**OPDRACHTEISEN**
Geef aan hoe laat Dusty volgens de tekst over de dolfijn gisteren bij Pollenawatch was.

**GEGEVEN TEKST**
Gisteren stond de maan in het derde kwartier, het was een oneven dag en opkomend water, dus was Dusty, precies op tijd, om 14.23 bij Pollenawatch.
Ik voel nu verwondering. Dat klinkt alsof ze op schema verschijnt. Dat zal toch niet zo zijn? Nee, natuurlijk niet. Toch zal je ze de kost moeten geven die me vragen: 'Hoe laat is de dolfijn daar?'
En soms zou je inderdaad maar al te graag willen weten wanneer ze er is. Zoals gisteren, eergisteren en de dag ervoor.
Dertig meter langs een struikelpaadje naar beneden met een loodgordel van 12 kilo, een rugzak met wetsuit en bijbehorende attributen, een windgevoelige monovin en een watervleugel die weliswaar drijft, maar toch ook nog een kilo of tien weegt, is redelijk te doen, vooral in de hoop op een wonderschone ontmoeting met Dusty. Maar als je dan uren later, ontgoocheld en versteend in een genadeloos ijzige wind en met de knagende twijfel of je haar ooit nog terug zal zien, weer omhoog ploetert, dan speelt er meer dan een verloren dag. Dan val je ten prooi aan een moedeloos gevoel, een onafwendbaar soort wanhoop, aan het eind van je krachten, als je, geslagen door je eigen gewicht, eindelijk weer aankomt in de troost van de trouwe bus.
Want je hebt zo je best gedaan. Toen ze niet direct daar was, jezelf bemoedigd dat ze elk moment zou kunnen verschijnen, dat het heel eenvoudig zou zijn: ze is er, of ze is er niet. En dat het rotsblok waar je achter schuilt, als de wind de regen bijna horizontaal voortdrijft, toch maar een goeie beschutting geeft. En terwijl je ogen uit iedere puntgolf een rugvin trachten te kneden, mijmer je voort over hoe heerlijk het was, die keer dat ze je een steentje bracht waar een zeewiertje op groeide, en dat je dat weggooide en dat ze het voor je ogen met haar snuit heel handig opving en het netjes terugbracht. Of die keer dat je door het diepe kanaal vlak achter het rif, langs de dodemansduimen en de voetbalgrote zee-egels die daar aan de wand hangen bodemdiep dook en dat ze toen toch nog onder je door zwom. Of zelfs die keer dat je volkomen versteend van de kou, uit het water bij de badkuip kroop en languit liggend in het zonverwarmde water van de vijverrots weer op temperatuur kwam. Maar ook die keer dat metershoge golven met woedend geweld bij de potvisrots omhoog knalden en je nog een plens water over je heen kreeg, terwijl je makkelijk begreep en met graagte aanvaardde, dat het levensgevaarlijk zou zijn om nu zowel in, maar vooral weer uit het water te komen, dat Dusty plotsklaps vlakbij was en met ware doodsverachting een fantastische show verzorgde door hoog boven het ondiepe water uit te springen, in volle vaart in een reusachtige golf op de 'head & shoulders-rots' aan te jakkeren en in het na-laatste moment toch nog met een krachtige, sierlijke zwaai terzijde schichtte.

**MATERIAAL**
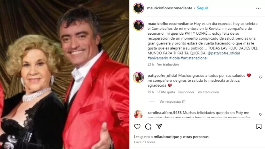The image size is (265, 149).
Task: Open milauboutique in the likes line
Action: (166, 137)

**OPLOSSING**
Om 14.23.